Shining New Light on Health Behaviours (Mr Jeffrey Lienert, Saïd Business School and National Institutes of Health)
When people get sick, they do not just make a one-off treatment decision like “I’ll go to a clinic / a private doctor / a pharmacist” and stick to it for the remainder of their illness until they are cured. Rather, they go through several phases. For example, a person might first wait and see if it the illness would not go away by itself, then later decide to buy some painkillers to cope with it, visit a private doctor when things do not get better, then lose hope in modern medicines and visit a traditional healer. We gain a lot of information about people’s behaviour if we collect such data on treatment “sequences.”
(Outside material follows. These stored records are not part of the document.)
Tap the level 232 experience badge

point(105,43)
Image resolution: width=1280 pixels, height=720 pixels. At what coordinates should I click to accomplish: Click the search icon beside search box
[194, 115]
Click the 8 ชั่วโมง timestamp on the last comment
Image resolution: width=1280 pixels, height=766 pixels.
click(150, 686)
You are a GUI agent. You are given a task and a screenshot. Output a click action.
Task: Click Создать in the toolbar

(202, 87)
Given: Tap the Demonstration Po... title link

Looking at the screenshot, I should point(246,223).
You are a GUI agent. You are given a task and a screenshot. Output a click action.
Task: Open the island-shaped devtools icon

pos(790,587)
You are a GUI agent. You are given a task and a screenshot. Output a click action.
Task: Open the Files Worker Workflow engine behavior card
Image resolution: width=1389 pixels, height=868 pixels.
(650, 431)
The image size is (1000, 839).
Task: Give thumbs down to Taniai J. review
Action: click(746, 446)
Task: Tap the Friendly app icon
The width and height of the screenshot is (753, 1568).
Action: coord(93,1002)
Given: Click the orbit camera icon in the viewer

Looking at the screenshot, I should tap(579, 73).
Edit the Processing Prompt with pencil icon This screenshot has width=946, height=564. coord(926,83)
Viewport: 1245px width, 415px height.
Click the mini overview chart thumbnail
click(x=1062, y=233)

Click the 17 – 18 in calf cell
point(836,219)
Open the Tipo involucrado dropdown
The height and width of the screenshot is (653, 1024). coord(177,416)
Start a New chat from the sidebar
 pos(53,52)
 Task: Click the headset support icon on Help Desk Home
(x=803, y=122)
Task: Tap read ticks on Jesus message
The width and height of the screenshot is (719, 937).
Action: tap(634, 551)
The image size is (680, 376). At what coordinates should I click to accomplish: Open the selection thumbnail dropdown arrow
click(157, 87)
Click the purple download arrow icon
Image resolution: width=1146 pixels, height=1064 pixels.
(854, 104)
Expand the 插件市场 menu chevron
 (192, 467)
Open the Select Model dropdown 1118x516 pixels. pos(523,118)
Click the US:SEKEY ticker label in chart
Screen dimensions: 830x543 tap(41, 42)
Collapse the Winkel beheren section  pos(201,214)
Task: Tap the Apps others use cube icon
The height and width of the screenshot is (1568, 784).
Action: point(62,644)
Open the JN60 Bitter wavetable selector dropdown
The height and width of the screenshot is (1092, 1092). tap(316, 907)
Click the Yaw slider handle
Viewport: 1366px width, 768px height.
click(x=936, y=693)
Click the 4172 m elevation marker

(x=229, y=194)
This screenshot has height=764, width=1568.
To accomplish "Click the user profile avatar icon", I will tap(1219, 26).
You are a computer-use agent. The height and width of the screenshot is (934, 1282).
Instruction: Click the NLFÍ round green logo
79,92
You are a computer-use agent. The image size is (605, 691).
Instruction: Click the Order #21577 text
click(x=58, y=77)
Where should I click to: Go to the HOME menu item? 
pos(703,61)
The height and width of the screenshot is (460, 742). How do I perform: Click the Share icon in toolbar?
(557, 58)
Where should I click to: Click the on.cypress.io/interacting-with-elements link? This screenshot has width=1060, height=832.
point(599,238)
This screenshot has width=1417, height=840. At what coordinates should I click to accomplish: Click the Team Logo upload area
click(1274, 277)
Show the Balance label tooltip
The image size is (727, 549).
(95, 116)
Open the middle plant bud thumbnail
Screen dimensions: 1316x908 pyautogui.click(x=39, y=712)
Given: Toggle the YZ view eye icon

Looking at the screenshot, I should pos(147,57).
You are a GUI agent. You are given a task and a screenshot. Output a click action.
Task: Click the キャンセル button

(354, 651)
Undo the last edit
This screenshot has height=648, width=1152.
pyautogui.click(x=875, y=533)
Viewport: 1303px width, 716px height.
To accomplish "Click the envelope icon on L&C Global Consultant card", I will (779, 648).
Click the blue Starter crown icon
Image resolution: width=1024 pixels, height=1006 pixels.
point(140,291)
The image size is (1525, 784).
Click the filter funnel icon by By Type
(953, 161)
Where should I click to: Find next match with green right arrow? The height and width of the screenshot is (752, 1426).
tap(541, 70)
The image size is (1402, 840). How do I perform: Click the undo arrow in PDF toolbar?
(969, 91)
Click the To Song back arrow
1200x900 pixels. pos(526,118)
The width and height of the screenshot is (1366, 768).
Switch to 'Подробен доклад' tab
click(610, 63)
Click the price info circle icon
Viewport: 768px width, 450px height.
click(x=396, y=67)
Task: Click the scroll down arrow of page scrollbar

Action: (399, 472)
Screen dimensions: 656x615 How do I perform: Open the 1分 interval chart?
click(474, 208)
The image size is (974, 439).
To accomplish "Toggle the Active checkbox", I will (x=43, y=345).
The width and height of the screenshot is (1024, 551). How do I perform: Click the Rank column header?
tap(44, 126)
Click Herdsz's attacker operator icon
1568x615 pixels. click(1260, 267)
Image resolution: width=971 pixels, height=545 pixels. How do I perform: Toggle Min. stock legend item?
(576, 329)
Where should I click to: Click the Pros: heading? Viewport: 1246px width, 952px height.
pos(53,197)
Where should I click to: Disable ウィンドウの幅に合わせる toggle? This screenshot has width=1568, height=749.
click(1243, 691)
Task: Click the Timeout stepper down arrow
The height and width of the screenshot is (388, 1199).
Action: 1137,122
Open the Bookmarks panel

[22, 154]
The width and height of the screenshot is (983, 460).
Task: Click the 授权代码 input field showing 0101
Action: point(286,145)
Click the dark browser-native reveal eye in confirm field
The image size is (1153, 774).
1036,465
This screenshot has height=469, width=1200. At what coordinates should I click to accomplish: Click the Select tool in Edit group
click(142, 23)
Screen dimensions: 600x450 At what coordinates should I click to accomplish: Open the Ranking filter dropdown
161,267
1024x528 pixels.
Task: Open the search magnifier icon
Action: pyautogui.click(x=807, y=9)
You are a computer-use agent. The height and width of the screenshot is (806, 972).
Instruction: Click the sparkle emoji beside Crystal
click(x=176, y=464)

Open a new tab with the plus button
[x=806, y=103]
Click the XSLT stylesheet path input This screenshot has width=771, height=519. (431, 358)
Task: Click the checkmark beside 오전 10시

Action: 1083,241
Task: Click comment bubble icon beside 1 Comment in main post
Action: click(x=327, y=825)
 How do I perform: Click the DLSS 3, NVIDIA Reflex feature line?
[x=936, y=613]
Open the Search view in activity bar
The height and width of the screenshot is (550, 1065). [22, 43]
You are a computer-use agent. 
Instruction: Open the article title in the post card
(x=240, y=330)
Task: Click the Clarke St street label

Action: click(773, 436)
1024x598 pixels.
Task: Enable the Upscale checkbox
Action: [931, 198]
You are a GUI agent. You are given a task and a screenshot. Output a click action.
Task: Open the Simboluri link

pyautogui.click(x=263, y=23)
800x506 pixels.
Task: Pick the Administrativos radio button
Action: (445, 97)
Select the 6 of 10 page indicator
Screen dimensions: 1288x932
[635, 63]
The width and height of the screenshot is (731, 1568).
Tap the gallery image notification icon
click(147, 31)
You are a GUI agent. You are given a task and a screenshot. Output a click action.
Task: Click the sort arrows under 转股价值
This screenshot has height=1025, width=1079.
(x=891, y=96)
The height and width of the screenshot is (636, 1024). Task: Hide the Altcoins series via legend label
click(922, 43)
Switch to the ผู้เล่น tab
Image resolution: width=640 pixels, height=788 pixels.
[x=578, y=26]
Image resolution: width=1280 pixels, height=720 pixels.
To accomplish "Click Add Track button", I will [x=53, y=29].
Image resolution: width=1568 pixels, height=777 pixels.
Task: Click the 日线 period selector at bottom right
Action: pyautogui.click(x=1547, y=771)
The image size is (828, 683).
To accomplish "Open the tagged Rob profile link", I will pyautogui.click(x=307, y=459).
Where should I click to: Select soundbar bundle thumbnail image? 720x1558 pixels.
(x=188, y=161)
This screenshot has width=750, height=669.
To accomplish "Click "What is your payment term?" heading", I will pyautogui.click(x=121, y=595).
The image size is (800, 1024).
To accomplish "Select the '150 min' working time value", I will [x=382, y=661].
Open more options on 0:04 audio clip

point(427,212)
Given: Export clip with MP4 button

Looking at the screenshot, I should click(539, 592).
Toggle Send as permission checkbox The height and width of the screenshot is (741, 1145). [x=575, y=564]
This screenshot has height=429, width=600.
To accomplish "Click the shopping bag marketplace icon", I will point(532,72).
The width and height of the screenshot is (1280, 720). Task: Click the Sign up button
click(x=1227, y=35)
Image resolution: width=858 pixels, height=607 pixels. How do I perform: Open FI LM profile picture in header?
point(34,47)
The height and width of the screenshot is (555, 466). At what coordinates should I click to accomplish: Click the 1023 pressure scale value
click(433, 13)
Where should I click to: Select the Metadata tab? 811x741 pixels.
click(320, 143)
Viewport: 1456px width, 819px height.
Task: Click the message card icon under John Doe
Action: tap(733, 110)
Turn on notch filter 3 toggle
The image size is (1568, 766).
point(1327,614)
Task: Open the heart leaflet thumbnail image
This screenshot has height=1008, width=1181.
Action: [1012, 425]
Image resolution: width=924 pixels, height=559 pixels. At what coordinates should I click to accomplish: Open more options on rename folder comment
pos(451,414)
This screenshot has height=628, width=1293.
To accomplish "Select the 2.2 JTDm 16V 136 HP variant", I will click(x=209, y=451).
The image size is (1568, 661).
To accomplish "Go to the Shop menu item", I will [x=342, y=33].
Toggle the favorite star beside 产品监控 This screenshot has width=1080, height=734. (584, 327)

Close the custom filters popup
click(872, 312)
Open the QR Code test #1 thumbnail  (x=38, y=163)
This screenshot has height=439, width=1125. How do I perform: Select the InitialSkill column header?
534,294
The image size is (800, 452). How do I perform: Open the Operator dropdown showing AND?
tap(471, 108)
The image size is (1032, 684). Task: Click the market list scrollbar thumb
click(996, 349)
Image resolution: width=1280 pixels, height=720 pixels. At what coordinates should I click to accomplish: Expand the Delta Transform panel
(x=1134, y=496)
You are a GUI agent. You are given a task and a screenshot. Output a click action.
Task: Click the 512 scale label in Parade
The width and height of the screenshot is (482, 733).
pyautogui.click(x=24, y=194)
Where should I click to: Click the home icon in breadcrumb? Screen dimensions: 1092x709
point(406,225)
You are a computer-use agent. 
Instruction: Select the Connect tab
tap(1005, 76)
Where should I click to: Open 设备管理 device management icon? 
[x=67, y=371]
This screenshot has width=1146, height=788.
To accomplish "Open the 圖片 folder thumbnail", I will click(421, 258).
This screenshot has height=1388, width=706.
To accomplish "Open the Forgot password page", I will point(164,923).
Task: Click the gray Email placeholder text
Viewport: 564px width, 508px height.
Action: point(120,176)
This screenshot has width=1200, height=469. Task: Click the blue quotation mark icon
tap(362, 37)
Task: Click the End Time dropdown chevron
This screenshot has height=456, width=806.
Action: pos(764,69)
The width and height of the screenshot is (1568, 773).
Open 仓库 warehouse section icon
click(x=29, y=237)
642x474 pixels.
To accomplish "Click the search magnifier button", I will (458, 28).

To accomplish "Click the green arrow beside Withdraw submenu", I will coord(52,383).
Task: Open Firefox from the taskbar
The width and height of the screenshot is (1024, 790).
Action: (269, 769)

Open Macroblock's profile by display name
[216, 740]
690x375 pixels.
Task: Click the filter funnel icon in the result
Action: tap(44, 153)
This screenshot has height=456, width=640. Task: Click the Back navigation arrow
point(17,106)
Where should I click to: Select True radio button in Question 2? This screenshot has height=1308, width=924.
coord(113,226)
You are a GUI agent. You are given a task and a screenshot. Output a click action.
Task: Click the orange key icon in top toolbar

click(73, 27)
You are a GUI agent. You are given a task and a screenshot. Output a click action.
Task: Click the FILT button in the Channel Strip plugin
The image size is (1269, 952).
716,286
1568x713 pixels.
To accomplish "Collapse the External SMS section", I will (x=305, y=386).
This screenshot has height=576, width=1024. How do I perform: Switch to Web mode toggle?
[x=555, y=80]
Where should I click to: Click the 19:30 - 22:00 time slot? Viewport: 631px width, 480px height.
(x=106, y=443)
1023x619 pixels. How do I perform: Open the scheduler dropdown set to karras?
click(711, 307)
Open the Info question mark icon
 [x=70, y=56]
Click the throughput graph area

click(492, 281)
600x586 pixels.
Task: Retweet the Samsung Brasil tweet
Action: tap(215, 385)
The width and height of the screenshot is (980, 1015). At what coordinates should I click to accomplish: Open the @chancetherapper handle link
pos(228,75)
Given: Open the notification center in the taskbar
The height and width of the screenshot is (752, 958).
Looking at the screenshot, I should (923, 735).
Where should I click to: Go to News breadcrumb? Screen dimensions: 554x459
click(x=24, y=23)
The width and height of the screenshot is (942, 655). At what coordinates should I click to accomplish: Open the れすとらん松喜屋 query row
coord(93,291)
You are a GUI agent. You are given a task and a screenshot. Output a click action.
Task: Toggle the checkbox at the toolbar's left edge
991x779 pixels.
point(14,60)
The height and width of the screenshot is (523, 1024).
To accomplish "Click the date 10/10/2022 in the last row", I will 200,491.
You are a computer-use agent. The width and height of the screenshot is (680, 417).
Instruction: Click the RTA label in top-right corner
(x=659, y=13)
Not only is it rare for studies to record treatment sequences at all, but there are also no agreed tools for their analysis. First ground has been broken with sequence-sensitive analyses to produce more accurate typologies of behaviour, but we can go further and apply network analysis techniques to make maximal use of sequential data. More detailed analyses can differentiate between the individual steps, explore whether sequences of behaviour resemble each other across people, and which kind of social network is most decisive for such a resemblance. The downside of these arguably more complex analyses is the technical skill required to perform them, but once these methods become more established, they will be able to us to give more detailed (and realistic!) behavioural profiles of different settings and social groups with revolutionarily new insights for health policy.
Methodological innovation enables easier, more precise, and new ways of understanding human behaviour. That does not necessarily mean “big data” and algorithms. Innovation also arises from new combinations of conventional methods with other established techniques and new technologies. Combining rural health surveys with satellite imagery and accelerometers, social network surveys with cognitive interviewing, and healthcare access data with social network analysis does not just keep the methodological debates in survey research alive. It also enables new research, new questions, and a new view on human behaviour.
This blog entry derives from the authors’ contributions to the ESRC NRCM Research Methods Festival 2018 Conference in Bath, drawing on research from the projects Antibiotics and Activity Spaces (ESRC grant ref. ES/P00511X/1), Mobile Phones and Rural Healthcare Access in India and China (John Fell OUP Research Fund ref. 122/670 and ESRC studentship ref. SSD/2/2/16), and IMMANA Grants funded with UK aid from the UK government (ref. #2.03).